Buchbesprechung/Rezension:

Robert Thorogood: Mrs. Potts' Mordclub und der tote Nachbar
Mord ist Potts' Hobby Band 1


verfasst am 11.03.2022 von | einen Kommentar hinterlassen
Rubriken: Kriminalromane, Thorogood, Robert
LiteraturBlog Bewertung:

Das Städtchen Marlow an der Themse, das ist dort, wo ein Mord völlig undenkbar ist. Dennoch: der Nachbar, sein Name ist Stefan Dunwood, ist ziemlich tot und, wie Judith Potts überzeugt ist, dazu noch ermordet. Nur die Polizei möchte so gar nicht an ein Verbrechen glauben, vielmehr ist ein Unfall wahrscheinlicher.

Mrs. Potts jedoch, ebenso wie die Leserinnen und Leser, fragen sich, wie so ein Unfall denn aussehen sollte, bei dem der Verunfallte ein Einschussloch in der Stirne hat, er selbst im Fluss treibt und eine Waffe weit und breit nicht zu finden ist?

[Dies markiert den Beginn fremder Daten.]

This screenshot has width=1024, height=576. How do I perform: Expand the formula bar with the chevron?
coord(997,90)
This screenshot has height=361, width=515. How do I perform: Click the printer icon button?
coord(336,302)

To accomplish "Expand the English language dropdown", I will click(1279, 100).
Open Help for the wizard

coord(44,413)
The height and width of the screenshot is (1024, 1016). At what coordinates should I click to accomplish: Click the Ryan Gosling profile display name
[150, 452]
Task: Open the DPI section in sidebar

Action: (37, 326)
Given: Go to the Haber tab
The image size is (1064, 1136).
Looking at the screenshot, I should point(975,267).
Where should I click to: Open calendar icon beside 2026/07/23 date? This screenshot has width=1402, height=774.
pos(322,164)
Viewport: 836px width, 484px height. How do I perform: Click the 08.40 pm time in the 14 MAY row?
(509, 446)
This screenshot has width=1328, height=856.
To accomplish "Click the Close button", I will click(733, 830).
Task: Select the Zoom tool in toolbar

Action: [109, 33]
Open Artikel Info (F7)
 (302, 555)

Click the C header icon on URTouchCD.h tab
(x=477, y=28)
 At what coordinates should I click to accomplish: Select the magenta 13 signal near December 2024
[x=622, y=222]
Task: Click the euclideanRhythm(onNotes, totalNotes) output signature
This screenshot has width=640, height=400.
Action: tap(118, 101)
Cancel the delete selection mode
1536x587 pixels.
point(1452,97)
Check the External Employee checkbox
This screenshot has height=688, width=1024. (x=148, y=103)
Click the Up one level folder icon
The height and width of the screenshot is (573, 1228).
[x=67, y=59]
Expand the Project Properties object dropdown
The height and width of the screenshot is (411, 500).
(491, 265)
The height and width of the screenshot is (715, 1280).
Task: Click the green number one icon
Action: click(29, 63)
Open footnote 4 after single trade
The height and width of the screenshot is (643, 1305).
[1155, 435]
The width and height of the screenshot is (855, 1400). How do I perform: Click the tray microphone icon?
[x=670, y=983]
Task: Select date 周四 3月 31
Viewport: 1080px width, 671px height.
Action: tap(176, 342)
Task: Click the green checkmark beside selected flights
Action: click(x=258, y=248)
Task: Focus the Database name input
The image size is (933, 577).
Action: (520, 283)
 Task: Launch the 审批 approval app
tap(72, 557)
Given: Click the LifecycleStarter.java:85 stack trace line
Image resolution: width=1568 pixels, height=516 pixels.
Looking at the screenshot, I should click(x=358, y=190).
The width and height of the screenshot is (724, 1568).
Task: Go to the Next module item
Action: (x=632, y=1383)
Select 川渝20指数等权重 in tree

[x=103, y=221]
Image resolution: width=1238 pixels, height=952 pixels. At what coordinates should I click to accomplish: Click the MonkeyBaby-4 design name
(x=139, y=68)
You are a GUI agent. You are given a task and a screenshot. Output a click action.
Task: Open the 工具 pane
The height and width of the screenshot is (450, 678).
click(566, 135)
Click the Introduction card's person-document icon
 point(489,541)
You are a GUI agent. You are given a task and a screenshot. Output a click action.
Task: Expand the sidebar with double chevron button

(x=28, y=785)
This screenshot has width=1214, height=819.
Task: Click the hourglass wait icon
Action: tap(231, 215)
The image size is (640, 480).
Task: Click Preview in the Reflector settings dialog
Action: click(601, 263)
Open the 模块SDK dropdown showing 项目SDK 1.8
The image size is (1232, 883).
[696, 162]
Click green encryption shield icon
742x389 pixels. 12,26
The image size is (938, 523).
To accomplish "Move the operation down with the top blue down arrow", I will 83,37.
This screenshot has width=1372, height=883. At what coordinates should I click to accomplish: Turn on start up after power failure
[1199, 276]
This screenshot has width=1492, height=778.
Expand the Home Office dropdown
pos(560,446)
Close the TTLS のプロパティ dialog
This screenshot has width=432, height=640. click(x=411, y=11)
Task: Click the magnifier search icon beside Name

So fängt dieser Krimi an, der als Auftakt einer neuen Krimireihe geplant ist, ein Krimi aus dem Genre der „Miss-Marple-artigen:“ rüstige Seniorin mischt sich ein, macht alle „narrisch“ und ist doch meistens auf der richtigen Spur.

Es beginnt damit, dass Mrs. Potts einen Schrei und einen Schuss vom Nachbargrundstück hört. Die Polizei hat es nach ihrem Anruf nicht eilig nachzusehen und tut das auch noch sehr nachlässig. Fazit: nichts zu finden, niemand da, die alte Dame hat sich unnötig aufgeregt. Mrs. Potts stöbert daraufhin selbst auf dem Grundstück herum und findet den armen Mister Dunwood, tot. Nebenbei: Ob der Mann wirklich so arm war/ist, das muss sich erst noch herausstellen.

Judith Potts beginnt, weil eben die Polizei nicht aktiv werden möchte, zu ermitteln und sammelt dabei, gewissermaßen nebenbei, ein paar Mitstreiterinnen ein, aus denen eben jener Mordclub wird: ein paar Damen der Stadt finden Gefallen an der Detektivarbeit.

Übrigens ist auch die Polizei spätestens nach einem weiteren Mord, der nach genau dem gleich Schema erfolgte, wie der an Mr. Dunwood, auch von einer Verbrechensserie überzeugt; die Indizien deuten sogar darauf hin, dass die Serie weitergehen könnte.

Ein Krimi, der wirklich sehr leicht und schnell zu lesen ist. Aber auch einer, der mit oft viel zu vielen Abschweifungen die Seiten füllt. Das ist aber wohl auch dem Umstand geschuldet, dass es den ersten Roman einer Serie ist und deshalb die Hauptdarstellerinnen und deren Umfeld eben sehr detailreich präsentiert werden wollen. Englisches Flair ist auch dabei: Es wird viel Tee angeboten und getrunken, Ruderer bevölkern die Themse und die Umgangsformen sich auch british; jedenfalls ein bisschen.

Ganz augenscheinlich lehnt sich der Roman am großen Vorbild Agatha Christie an, es könnte auch Miss Marple sein, die hier die Hauptrolle übernimmt. Der Autor, das merkt man in jeder Zeile, hat seine Hausaufgaben gründlich gemacht und deshalb findet sich alles, was man bei einer solchen Art von Krimi erwarten wird: aktive ältere Dame, einige weitere Damen in unterstützenden Rollen, aktive ältere Dame unterschätzt die Gefahr und muss selbst um ihr Leben bangen, Hilfe naht in letzter Sekunde. Dazu noch eine überforderte Polizistin, die bald sehr dankbar die Dienste des Clubs der Damen in Anspruch nimmt.

Manchmal witzig, oft schwungvoll.
Leichte Unterhaltung für entspannte Tage.